● TASK TO COMPLETE
Copy the records verbatim, starting at the line that contains "Given: Open third" and ending with the line that contains "(x=27, y=40)". Include both of those lines.

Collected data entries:
◇ ◇ ◇

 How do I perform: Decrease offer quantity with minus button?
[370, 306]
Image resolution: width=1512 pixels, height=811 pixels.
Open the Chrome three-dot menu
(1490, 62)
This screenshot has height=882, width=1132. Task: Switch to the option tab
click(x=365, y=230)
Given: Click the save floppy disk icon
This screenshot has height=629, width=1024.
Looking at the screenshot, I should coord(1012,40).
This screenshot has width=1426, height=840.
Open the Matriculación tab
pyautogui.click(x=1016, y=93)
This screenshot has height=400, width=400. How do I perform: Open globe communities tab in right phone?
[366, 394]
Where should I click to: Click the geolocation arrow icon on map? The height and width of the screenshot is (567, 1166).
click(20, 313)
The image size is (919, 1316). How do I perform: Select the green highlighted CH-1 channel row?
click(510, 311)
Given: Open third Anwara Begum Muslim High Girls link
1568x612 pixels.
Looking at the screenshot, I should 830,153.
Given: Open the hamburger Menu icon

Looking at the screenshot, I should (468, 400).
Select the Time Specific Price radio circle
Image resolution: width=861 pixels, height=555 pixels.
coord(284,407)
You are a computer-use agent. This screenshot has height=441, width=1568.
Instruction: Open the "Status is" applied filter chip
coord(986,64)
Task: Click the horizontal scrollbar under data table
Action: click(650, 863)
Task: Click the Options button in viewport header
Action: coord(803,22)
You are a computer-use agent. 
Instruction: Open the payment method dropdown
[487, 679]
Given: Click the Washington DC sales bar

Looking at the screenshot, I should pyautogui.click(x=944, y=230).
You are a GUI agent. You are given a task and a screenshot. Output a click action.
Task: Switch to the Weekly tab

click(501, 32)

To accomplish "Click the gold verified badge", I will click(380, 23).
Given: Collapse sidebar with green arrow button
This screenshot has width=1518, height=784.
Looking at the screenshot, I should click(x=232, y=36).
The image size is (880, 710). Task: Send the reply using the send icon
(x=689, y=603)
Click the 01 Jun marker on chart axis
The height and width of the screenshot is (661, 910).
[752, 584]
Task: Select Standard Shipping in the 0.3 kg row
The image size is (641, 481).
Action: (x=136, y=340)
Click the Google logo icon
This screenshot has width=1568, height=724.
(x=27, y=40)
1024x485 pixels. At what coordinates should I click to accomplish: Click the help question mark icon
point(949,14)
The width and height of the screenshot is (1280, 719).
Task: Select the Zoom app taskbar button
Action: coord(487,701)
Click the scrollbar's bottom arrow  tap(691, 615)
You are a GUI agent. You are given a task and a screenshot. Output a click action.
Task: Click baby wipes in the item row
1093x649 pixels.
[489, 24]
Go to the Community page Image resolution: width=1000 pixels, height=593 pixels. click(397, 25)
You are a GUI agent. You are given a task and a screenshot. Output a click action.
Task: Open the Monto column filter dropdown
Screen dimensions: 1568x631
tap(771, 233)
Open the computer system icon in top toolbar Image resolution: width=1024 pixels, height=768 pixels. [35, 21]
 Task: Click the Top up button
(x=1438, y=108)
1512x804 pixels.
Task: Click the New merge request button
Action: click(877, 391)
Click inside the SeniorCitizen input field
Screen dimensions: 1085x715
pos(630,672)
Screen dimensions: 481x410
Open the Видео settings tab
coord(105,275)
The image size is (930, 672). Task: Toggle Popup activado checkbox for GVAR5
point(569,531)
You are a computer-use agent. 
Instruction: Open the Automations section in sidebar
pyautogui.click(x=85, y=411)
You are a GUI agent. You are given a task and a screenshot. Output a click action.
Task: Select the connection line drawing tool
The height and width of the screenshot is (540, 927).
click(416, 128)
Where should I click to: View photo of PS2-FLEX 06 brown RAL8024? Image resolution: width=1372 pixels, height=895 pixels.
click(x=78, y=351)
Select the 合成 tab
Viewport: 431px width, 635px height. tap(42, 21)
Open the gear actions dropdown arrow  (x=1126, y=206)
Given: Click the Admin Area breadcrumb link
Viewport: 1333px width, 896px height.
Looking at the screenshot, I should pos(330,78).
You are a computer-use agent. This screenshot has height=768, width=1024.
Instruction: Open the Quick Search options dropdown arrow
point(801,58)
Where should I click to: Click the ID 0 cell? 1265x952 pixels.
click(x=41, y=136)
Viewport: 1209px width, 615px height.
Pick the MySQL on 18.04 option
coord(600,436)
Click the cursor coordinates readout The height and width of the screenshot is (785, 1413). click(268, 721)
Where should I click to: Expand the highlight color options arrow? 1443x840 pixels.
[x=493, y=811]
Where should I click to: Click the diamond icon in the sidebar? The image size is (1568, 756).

◇ ◇ ◇

● CORRECT ANSWER
Given: Open third Anwara Begum Muslim High Girls link
1568x612 pixels.
Looking at the screenshot, I should 830,153.
Given: Open the hamburger Menu icon

Looking at the screenshot, I should (468, 400).
Select the Time Specific Price radio circle
Image resolution: width=861 pixels, height=555 pixels.
coord(284,407)
You are a computer-use agent. This screenshot has height=441, width=1568.
Instruction: Open the "Status is" applied filter chip
coord(986,64)
Task: Click the horizontal scrollbar under data table
Action: click(650, 863)
Task: Click the Options button in viewport header
Action: coord(803,22)
You are a computer-use agent. 
Instruction: Open the payment method dropdown
[487, 679]
Given: Click the Washington DC sales bar

Looking at the screenshot, I should pyautogui.click(x=944, y=230).
You are a GUI agent. You are given a task and a screenshot. Output a click action.
Task: Switch to the Weekly tab

click(501, 32)

To accomplish "Click the gold verified badge", I will click(380, 23).
Given: Collapse sidebar with green arrow button
This screenshot has width=1518, height=784.
Looking at the screenshot, I should click(x=232, y=36).
The image size is (880, 710). Task: Send the reply using the send icon
(x=689, y=603)
Click the 01 Jun marker on chart axis
The height and width of the screenshot is (661, 910).
[752, 584]
Task: Select Standard Shipping in the 0.3 kg row
The image size is (641, 481).
Action: (x=136, y=340)
Click the Google logo icon
This screenshot has width=1568, height=724.
(x=27, y=40)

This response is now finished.